*Exercise prompt:* Retype exactly the lines that run from the line with "Open the Custom message 1 tab" to the final line of the entries, keeping both ends and nothing else.

======== The input ========

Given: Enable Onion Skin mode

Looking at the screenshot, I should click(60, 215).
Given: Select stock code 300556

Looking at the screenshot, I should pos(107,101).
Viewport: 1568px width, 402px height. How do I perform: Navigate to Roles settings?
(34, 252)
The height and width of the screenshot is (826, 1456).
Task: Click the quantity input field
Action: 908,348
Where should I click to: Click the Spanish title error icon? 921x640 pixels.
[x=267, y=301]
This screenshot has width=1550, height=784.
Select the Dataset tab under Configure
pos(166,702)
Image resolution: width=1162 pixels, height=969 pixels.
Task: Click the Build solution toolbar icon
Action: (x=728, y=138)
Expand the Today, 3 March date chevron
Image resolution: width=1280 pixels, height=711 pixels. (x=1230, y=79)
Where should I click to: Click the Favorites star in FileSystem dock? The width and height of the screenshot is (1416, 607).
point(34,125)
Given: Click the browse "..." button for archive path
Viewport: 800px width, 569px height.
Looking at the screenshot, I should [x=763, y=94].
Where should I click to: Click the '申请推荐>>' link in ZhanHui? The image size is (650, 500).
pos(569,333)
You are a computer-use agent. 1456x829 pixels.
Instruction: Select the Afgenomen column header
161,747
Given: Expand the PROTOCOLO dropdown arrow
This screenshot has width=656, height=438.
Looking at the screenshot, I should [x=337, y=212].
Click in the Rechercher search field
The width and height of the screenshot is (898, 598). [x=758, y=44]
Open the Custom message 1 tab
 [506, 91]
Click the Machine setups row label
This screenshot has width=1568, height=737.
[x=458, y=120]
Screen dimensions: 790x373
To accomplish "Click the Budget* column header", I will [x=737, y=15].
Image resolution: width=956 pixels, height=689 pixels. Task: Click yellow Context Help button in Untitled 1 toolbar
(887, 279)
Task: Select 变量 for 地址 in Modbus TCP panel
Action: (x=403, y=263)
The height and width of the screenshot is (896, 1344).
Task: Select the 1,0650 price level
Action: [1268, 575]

========

*Your response:*
Open the Custom message 1 tab
 [506, 91]
Click the Machine setups row label
This screenshot has width=1568, height=737.
[x=458, y=120]
Screen dimensions: 790x373
To accomplish "Click the Budget* column header", I will [x=737, y=15].
Image resolution: width=956 pixels, height=689 pixels. Task: Click yellow Context Help button in Untitled 1 toolbar
(887, 279)
Task: Select 变量 for 地址 in Modbus TCP panel
Action: (x=403, y=263)
The height and width of the screenshot is (896, 1344).
Task: Select the 1,0650 price level
Action: [1268, 575]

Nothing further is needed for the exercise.